[Written task a]
Answer these from the worked example on rational expressions:
(i) Which common factor is canceled when simplifying (y^2-4y-5)/(y^2+5y+4)?
(ii) What result does multiplying (y-5)/(y+4) by (y^2+4y)/(y^2-25) give?
(iii) What is Step 2?
### Document
Simplify $ \dfrac{y^2-4y-5}{y^2+5y+4} $ to $ \dfrac{y-5}{y+4} $.

Factor both the denominator and the numerator, then cancel the common factor. $\color{blue}{y+1}$.

$$ \begin{aligned} \frac{y^2-4y-5}{y^2+5y+4} & =\frac{ \left( y-5 \right) \cdot \color{blue}{ \left( y+1 \right) }}{ \left( y+4 \right) \cdot \color{blue}{ \left( y+1 \right) }} = \\[1ex] &= \frac{y-5}{y+4} \end{aligned} $$

Multiply $ \dfrac{y-5}{y+4} $ by $ \dfrac{y^2+4y}{y^2-25} $ to get $ \dfrac{ y }{ y+5 } $.

Step 1: Factor numerators and denominators.

Step 2: Cancel common factors.

Step 3: Multiply numerators and denominators.

Step 4: Simplify numerator and denominator.
######
### Exercise input
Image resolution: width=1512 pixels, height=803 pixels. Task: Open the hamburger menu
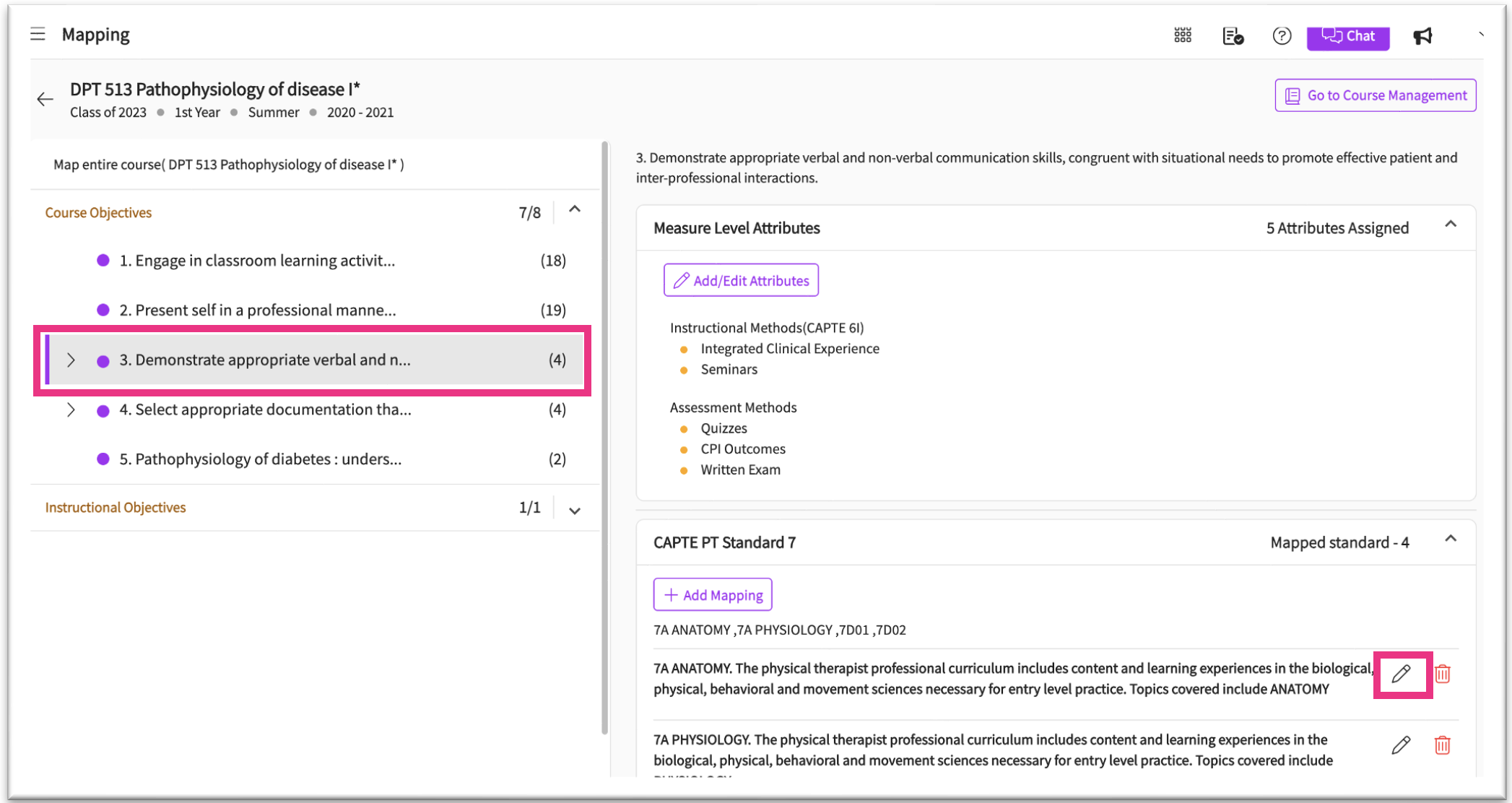tap(38, 34)
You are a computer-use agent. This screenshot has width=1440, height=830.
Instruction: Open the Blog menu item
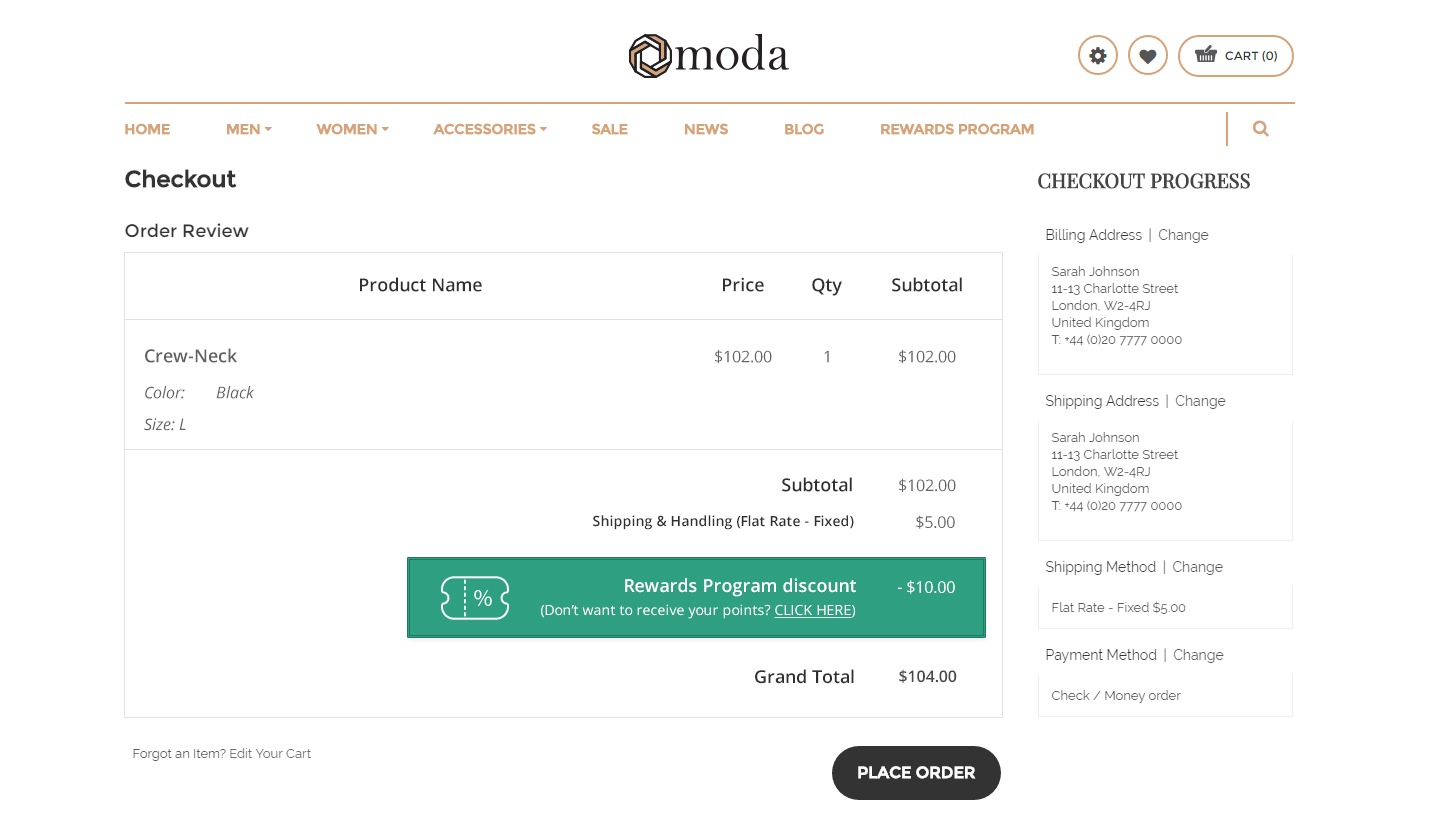tap(804, 129)

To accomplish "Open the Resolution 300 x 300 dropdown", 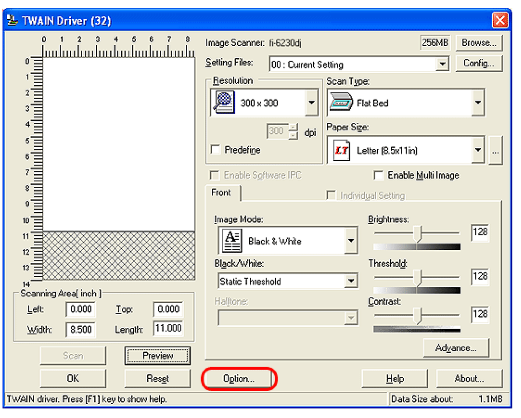I will coord(312,102).
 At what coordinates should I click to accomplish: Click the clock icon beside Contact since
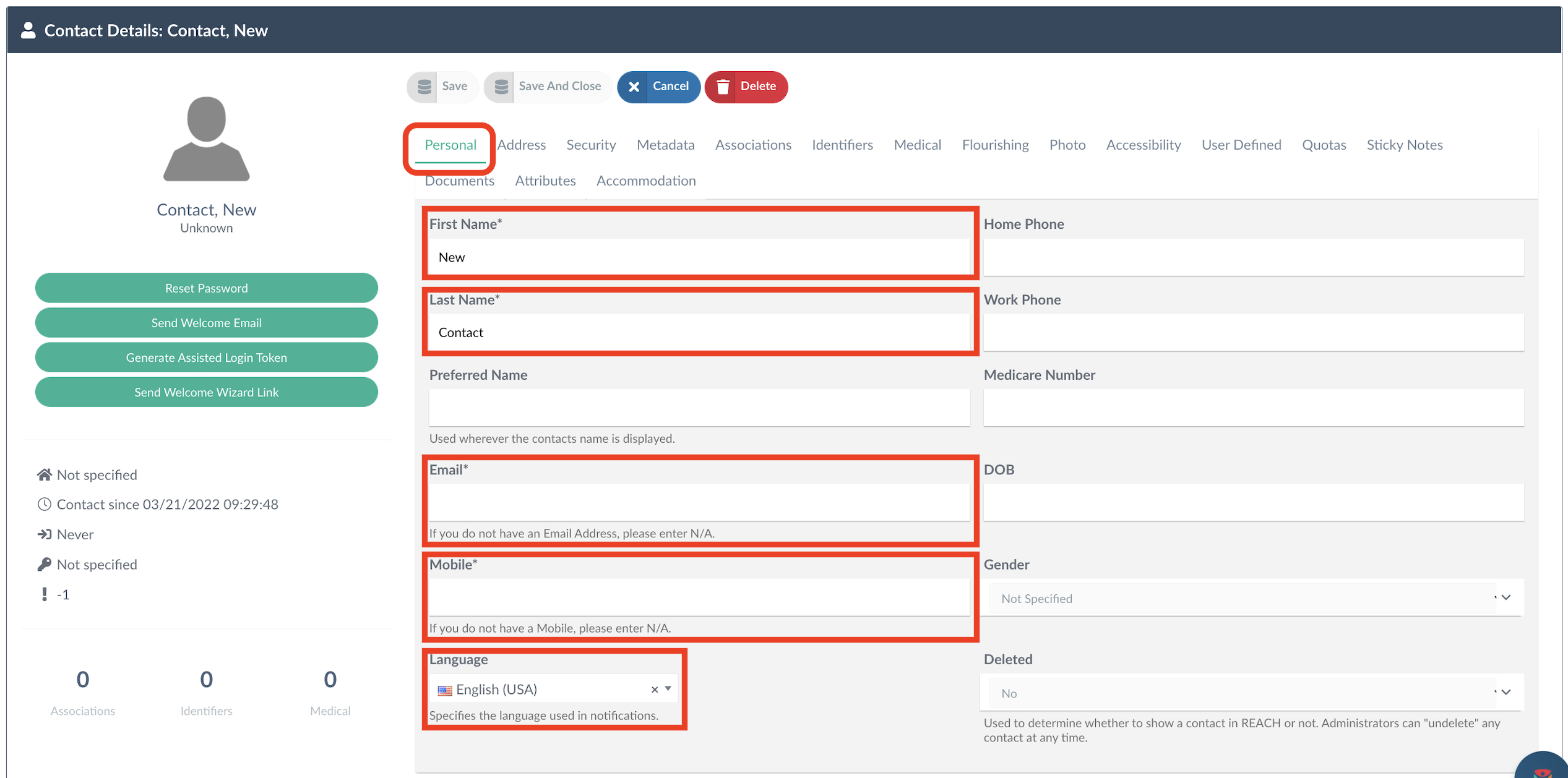44,505
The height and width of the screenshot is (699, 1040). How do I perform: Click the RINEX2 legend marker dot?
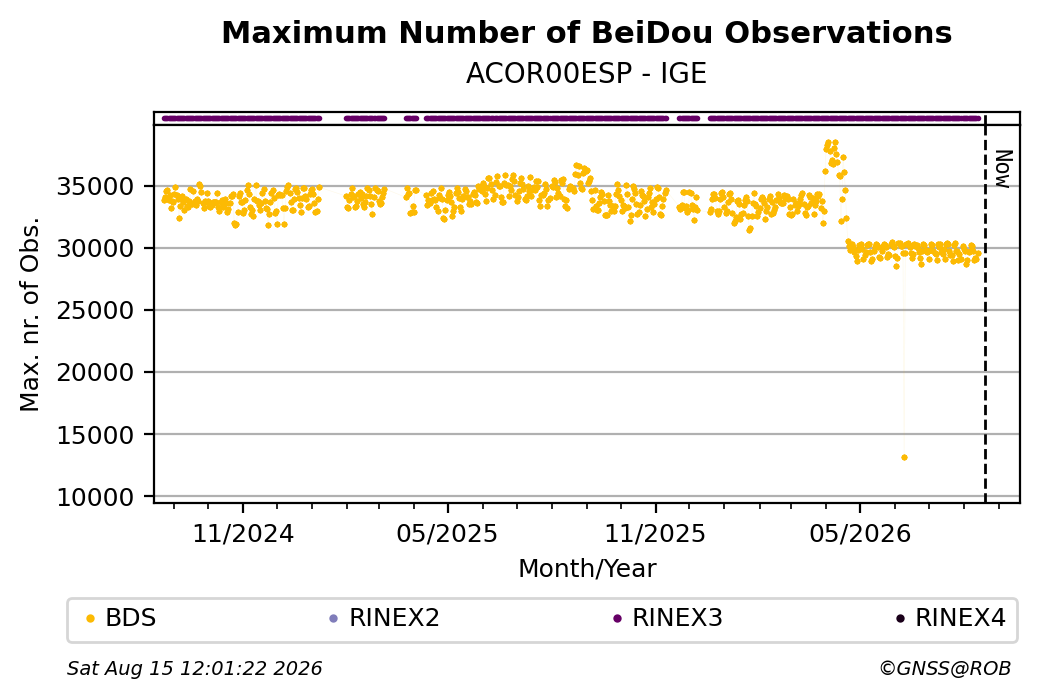tap(334, 619)
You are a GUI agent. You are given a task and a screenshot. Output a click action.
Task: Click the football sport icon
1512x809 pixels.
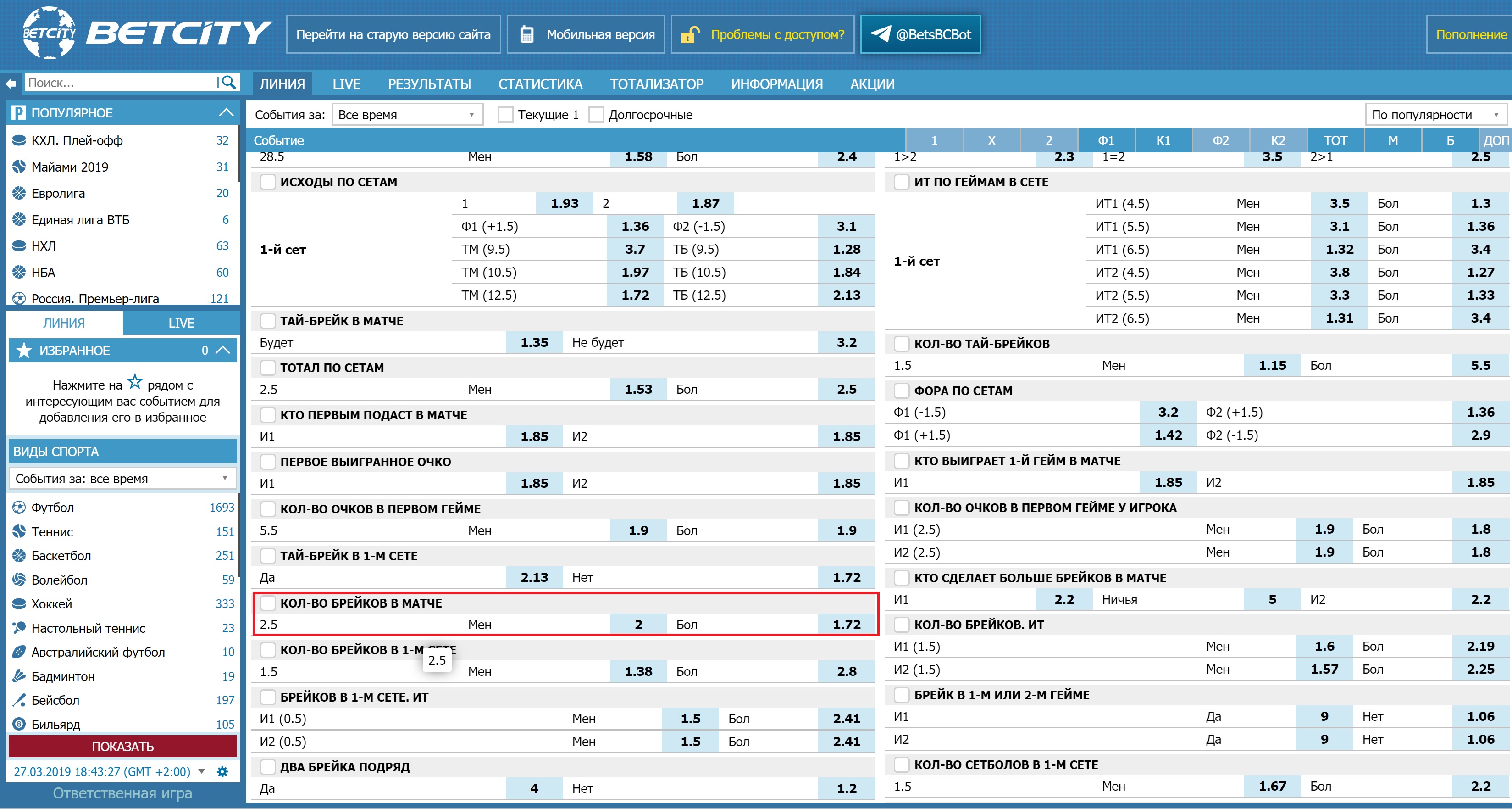(19, 507)
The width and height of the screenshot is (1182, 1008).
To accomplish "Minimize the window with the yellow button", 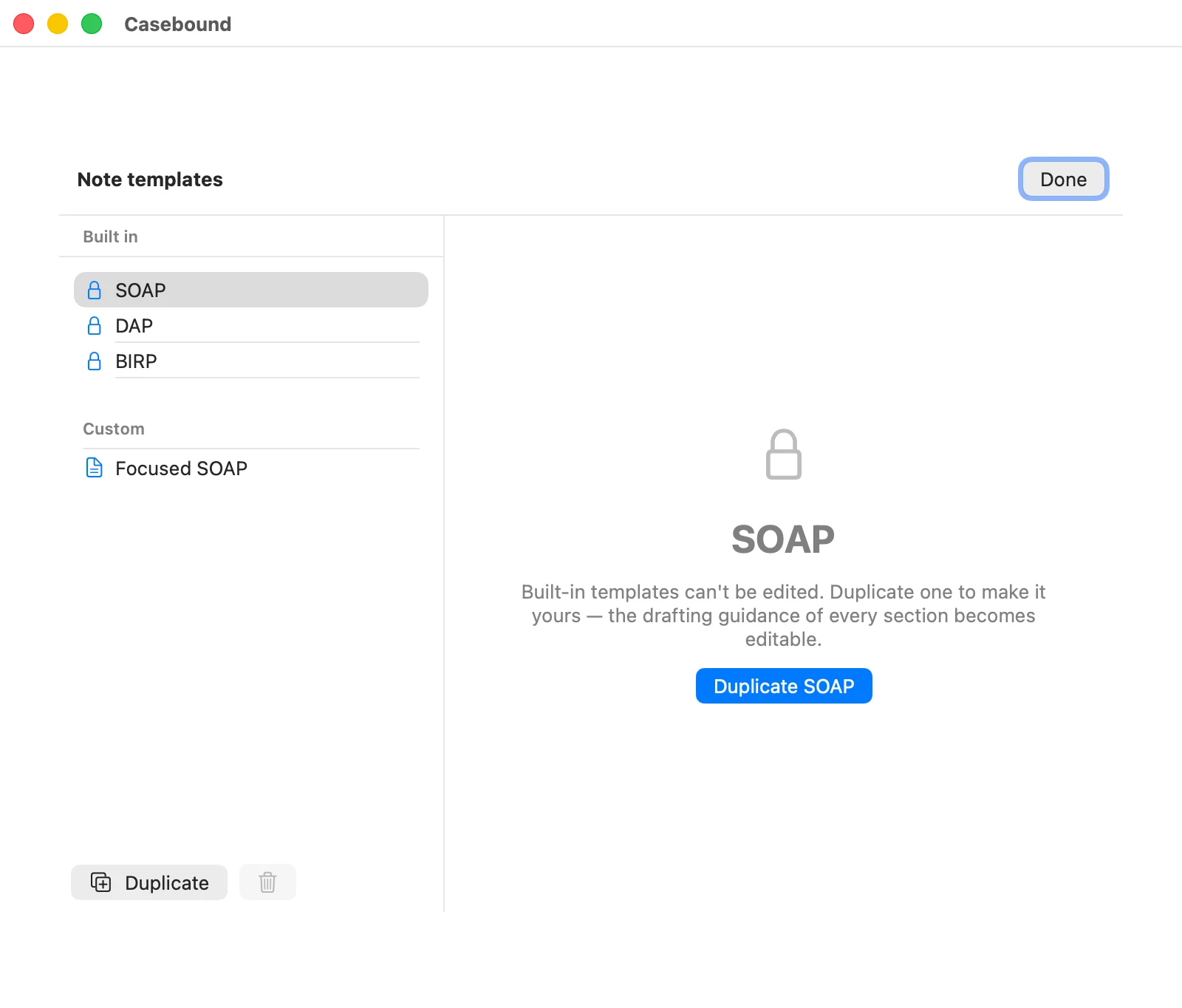I will [58, 24].
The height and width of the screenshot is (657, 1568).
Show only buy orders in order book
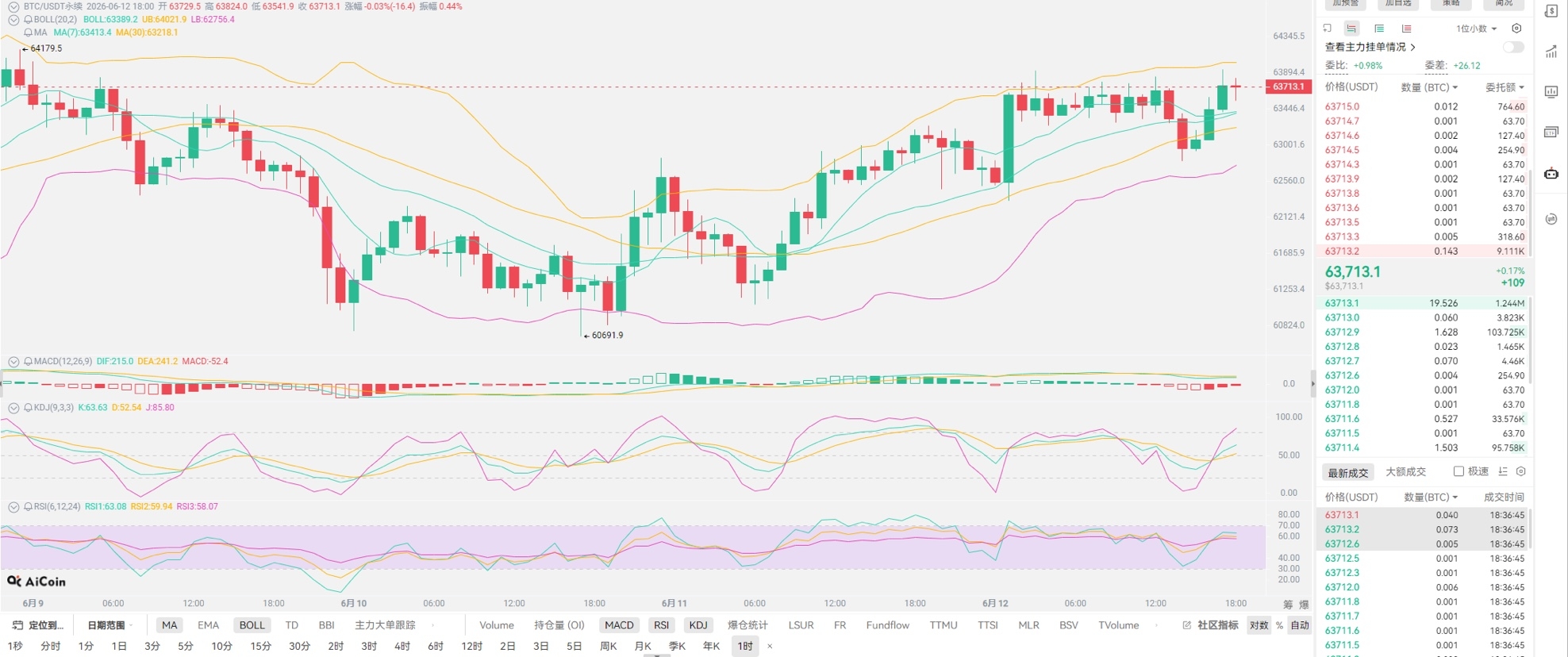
######
[Written task b] Reproduce everything in the records from their start down to the line containing "tap(804, 129)", both ends included. Omit the pictures.

[Final result a]
(i) y+1
(ii) y/(y+5)
(iii) Cancel common factors.

[Final result b]
Image resolution: width=1512 pixels, height=803 pixels. Task: Open the hamburger menu
tap(38, 34)
You are a computer-use agent. This screenshot has width=1440, height=830.
Instruction: Open the Blog menu item
tap(804, 129)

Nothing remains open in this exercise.